[Task] In the records below, replace "GUI agent" with "screen assistant" wherever it occurs, and reproduce everything else unchanged.

[Listing]
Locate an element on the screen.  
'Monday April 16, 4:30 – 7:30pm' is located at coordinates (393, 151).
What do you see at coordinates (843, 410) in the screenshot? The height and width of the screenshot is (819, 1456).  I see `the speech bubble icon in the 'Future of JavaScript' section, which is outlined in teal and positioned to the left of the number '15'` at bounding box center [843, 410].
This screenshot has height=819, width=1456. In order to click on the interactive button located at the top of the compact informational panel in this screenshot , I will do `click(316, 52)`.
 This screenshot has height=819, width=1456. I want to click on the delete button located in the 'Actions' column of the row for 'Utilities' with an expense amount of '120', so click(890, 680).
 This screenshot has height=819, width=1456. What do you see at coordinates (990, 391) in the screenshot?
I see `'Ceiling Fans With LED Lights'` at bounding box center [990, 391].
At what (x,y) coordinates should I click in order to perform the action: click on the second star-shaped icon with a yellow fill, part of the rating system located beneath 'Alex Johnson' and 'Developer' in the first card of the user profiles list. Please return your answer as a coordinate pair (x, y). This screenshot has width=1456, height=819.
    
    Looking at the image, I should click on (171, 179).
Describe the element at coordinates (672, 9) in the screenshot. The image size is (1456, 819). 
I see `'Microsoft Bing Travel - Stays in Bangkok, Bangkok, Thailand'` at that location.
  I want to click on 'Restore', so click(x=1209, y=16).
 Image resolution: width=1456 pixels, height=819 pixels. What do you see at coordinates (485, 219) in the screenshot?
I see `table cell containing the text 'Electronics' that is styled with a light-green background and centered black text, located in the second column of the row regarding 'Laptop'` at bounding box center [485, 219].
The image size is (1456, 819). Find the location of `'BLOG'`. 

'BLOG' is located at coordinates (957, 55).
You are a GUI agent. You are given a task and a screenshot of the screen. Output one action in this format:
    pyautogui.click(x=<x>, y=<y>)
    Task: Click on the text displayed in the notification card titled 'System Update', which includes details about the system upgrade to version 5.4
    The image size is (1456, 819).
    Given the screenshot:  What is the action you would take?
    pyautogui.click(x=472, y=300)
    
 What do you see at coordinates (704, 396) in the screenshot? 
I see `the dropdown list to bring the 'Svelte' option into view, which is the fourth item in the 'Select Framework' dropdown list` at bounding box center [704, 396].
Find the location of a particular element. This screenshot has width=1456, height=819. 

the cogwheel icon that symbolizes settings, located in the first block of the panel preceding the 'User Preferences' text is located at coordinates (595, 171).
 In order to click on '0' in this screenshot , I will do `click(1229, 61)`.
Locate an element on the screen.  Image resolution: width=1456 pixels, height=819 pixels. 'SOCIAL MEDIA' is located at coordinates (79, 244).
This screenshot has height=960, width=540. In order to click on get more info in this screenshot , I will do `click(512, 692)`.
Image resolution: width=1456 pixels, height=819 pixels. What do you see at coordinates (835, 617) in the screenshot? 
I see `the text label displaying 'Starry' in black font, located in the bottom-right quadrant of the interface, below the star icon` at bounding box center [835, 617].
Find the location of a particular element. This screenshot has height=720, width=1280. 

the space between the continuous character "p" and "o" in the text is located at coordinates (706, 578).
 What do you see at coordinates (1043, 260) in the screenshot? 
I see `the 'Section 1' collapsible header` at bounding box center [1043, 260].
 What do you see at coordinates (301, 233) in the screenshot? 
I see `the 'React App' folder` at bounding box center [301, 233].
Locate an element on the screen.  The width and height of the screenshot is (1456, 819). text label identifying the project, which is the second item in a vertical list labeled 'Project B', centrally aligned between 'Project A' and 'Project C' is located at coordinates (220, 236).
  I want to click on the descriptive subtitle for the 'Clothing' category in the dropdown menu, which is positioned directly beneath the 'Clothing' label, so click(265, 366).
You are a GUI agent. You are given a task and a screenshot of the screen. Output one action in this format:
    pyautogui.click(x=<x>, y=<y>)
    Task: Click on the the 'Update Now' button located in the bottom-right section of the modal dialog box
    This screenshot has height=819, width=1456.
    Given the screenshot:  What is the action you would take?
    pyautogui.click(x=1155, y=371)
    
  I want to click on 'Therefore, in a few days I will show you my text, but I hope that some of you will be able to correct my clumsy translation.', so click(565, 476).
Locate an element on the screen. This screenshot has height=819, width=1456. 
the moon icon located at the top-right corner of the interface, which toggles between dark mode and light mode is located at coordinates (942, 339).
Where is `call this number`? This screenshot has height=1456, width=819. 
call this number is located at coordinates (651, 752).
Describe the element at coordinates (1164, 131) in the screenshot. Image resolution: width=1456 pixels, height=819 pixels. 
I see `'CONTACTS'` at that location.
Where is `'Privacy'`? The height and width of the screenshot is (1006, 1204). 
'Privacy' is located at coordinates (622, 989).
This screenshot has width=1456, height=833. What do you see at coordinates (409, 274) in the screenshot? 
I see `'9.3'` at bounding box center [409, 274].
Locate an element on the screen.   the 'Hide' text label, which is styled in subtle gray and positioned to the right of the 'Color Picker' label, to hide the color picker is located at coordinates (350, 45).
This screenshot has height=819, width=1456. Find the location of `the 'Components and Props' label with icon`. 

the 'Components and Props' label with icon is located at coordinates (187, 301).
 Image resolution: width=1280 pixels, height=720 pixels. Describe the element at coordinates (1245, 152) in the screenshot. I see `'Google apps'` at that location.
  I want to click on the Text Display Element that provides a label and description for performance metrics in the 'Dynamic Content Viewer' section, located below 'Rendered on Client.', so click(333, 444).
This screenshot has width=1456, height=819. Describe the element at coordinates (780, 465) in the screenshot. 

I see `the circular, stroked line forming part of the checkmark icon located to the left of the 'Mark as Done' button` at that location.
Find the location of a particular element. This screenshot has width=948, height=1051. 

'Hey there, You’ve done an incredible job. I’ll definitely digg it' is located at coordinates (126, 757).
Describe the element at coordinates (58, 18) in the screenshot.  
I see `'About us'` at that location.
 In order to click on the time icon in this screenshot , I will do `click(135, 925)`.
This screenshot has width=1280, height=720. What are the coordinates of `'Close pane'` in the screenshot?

[Written response]
Locate an element on the screen.  
'Monday April 16, 4:30 – 7:30pm' is located at coordinates (393, 151).
What do you see at coordinates (843, 410) in the screenshot? The height and width of the screenshot is (819, 1456).  I see `the speech bubble icon in the 'Future of JavaScript' section, which is outlined in teal and positioned to the left of the number '15'` at bounding box center [843, 410].
This screenshot has height=819, width=1456. In order to click on the interactive button located at the top of the compact informational panel in this screenshot , I will do `click(316, 52)`.
 This screenshot has height=819, width=1456. I want to click on the delete button located in the 'Actions' column of the row for 'Utilities' with an expense amount of '120', so click(890, 680).
 This screenshot has height=819, width=1456. What do you see at coordinates (990, 391) in the screenshot?
I see `'Ceiling Fans With LED Lights'` at bounding box center [990, 391].
At what (x,y) coordinates should I click in order to perform the action: click on the second star-shaped icon with a yellow fill, part of the rating system located beneath 'Alex Johnson' and 'Developer' in the first card of the user profiles list. Please return your answer as a coordinate pair (x, y). This screenshot has width=1456, height=819.
    
    Looking at the image, I should click on (171, 179).
Describe the element at coordinates (672, 9) in the screenshot. The image size is (1456, 819). 
I see `'Microsoft Bing Travel - Stays in Bangkok, Bangkok, Thailand'` at that location.
  I want to click on 'Restore', so click(x=1209, y=16).
 Image resolution: width=1456 pixels, height=819 pixels. What do you see at coordinates (485, 219) in the screenshot?
I see `table cell containing the text 'Electronics' that is styled with a light-green background and centered black text, located in the second column of the row regarding 'Laptop'` at bounding box center [485, 219].
The image size is (1456, 819). Find the location of `'BLOG'`. 

'BLOG' is located at coordinates (957, 55).
You are a screen assistant. You are given a task and a screenshot of the screen. Output one action in this format:
    pyautogui.click(x=<x>, y=<y>)
    Task: Click on the text displayed in the notification card titled 'System Update', which includes details about the system upgrade to version 5.4
    The image size is (1456, 819).
    Given the screenshot:  What is the action you would take?
    pyautogui.click(x=472, y=300)
    
 What do you see at coordinates (704, 396) in the screenshot? 
I see `the dropdown list to bring the 'Svelte' option into view, which is the fourth item in the 'Select Framework' dropdown list` at bounding box center [704, 396].
Find the location of a particular element. This screenshot has width=1456, height=819. 

the cogwheel icon that symbolizes settings, located in the first block of the panel preceding the 'User Preferences' text is located at coordinates (595, 171).
 In order to click on '0' in this screenshot , I will do `click(1229, 61)`.
Locate an element on the screen.  Image resolution: width=1456 pixels, height=819 pixels. 'SOCIAL MEDIA' is located at coordinates (79, 244).
This screenshot has height=960, width=540. In order to click on get more info in this screenshot , I will do `click(512, 692)`.
Image resolution: width=1456 pixels, height=819 pixels. What do you see at coordinates (835, 617) in the screenshot? 
I see `the text label displaying 'Starry' in black font, located in the bottom-right quadrant of the interface, below the star icon` at bounding box center [835, 617].
Find the location of a particular element. This screenshot has height=720, width=1280. 

the space between the continuous character "p" and "o" in the text is located at coordinates (706, 578).
 What do you see at coordinates (1043, 260) in the screenshot? 
I see `the 'Section 1' collapsible header` at bounding box center [1043, 260].
 What do you see at coordinates (301, 233) in the screenshot? 
I see `the 'React App' folder` at bounding box center [301, 233].
Locate an element on the screen.  The width and height of the screenshot is (1456, 819). text label identifying the project, which is the second item in a vertical list labeled 'Project B', centrally aligned between 'Project A' and 'Project C' is located at coordinates (220, 236).
  I want to click on the descriptive subtitle for the 'Clothing' category in the dropdown menu, which is positioned directly beneath the 'Clothing' label, so click(265, 366).
You are a screen assistant. You are given a task and a screenshot of the screen. Output one action in this format:
    pyautogui.click(x=<x>, y=<y>)
    Task: Click on the the 'Update Now' button located in the bottom-right section of the modal dialog box
    This screenshot has height=819, width=1456.
    Given the screenshot:  What is the action you would take?
    pyautogui.click(x=1155, y=371)
    
  I want to click on 'Therefore, in a few days I will show you my text, but I hope that some of you will be able to correct my clumsy translation.', so click(565, 476).
Locate an element on the screen. This screenshot has height=819, width=1456. 
the moon icon located at the top-right corner of the interface, which toggles between dark mode and light mode is located at coordinates (942, 339).
Where is `call this number`? This screenshot has height=1456, width=819. 
call this number is located at coordinates (651, 752).
Describe the element at coordinates (1164, 131) in the screenshot. Image resolution: width=1456 pixels, height=819 pixels. 
I see `'CONTACTS'` at that location.
Where is `'Privacy'`? The height and width of the screenshot is (1006, 1204). 
'Privacy' is located at coordinates (622, 989).
This screenshot has width=1456, height=833. What do you see at coordinates (409, 274) in the screenshot? 
I see `'9.3'` at bounding box center [409, 274].
Locate an element on the screen.   the 'Hide' text label, which is styled in subtle gray and positioned to the right of the 'Color Picker' label, to hide the color picker is located at coordinates (350, 45).
This screenshot has height=819, width=1456. Find the location of `the 'Components and Props' label with icon`. 

the 'Components and Props' label with icon is located at coordinates (187, 301).
 Image resolution: width=1280 pixels, height=720 pixels. Describe the element at coordinates (1245, 152) in the screenshot. I see `'Google apps'` at that location.
  I want to click on the Text Display Element that provides a label and description for performance metrics in the 'Dynamic Content Viewer' section, located below 'Rendered on Client.', so click(333, 444).
This screenshot has width=1456, height=819. Describe the element at coordinates (780, 465) in the screenshot. 

I see `the circular, stroked line forming part of the checkmark icon located to the left of the 'Mark as Done' button` at that location.
Find the location of a particular element. This screenshot has width=948, height=1051. 

'Hey there, You’ve done an incredible job. I’ll definitely digg it' is located at coordinates (126, 757).
Describe the element at coordinates (58, 18) in the screenshot.  
I see `'About us'` at that location.
 In order to click on the time icon in this screenshot , I will do `click(135, 925)`.
This screenshot has width=1280, height=720. What are the coordinates of `'Close pane'` in the screenshot?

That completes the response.